With “Nanette,” her critically acclaimed 2018 Netflix special, Australian comedian Hannah Gadsby inspired an international conversation about the purpose of comedy. During her hour-long monologue, filmed in front of a rapt audience at the Sydney Opera House, Gadsby challenges the idea that comedy is an effective means of dealing with controversial issues. In theory, she explains, comedy creates a connection through laughter; but in practice, it undermines serious discussions and perpetuates toxic norms.

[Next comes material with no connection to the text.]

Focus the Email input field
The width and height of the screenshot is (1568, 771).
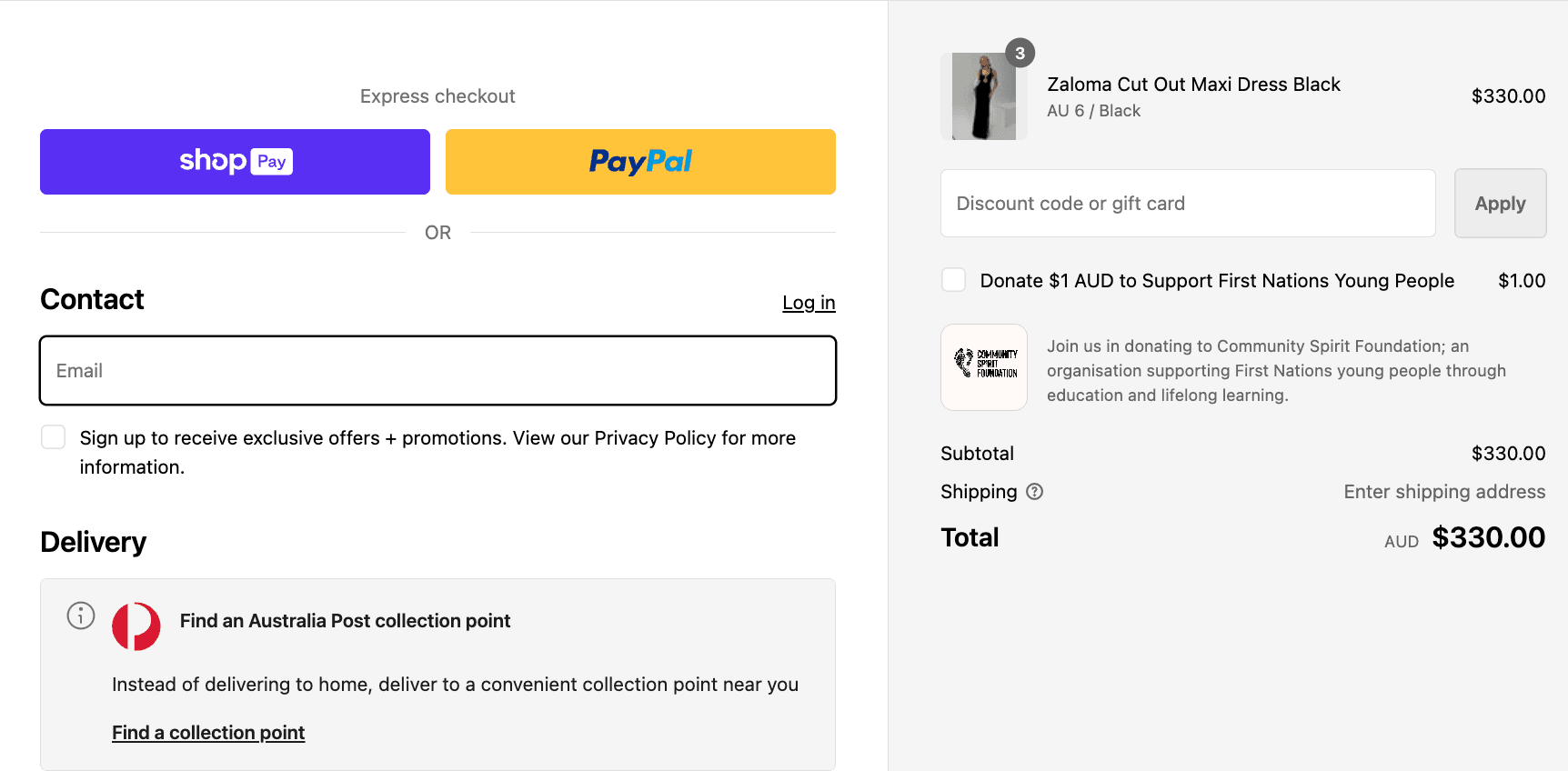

Gadsby grew up lesbian and gender non-conforming in ultra-conservative Tasmania, where homosexuality was legalized only in 1997. Humor was her defence mechanism against fear and shame, but it also kept her from thriving. She has come to realize, she explains in “Nanette,” that the price of self-deprecating humor is her dignity. “I put myself down in order to seek permission to speak,” she says.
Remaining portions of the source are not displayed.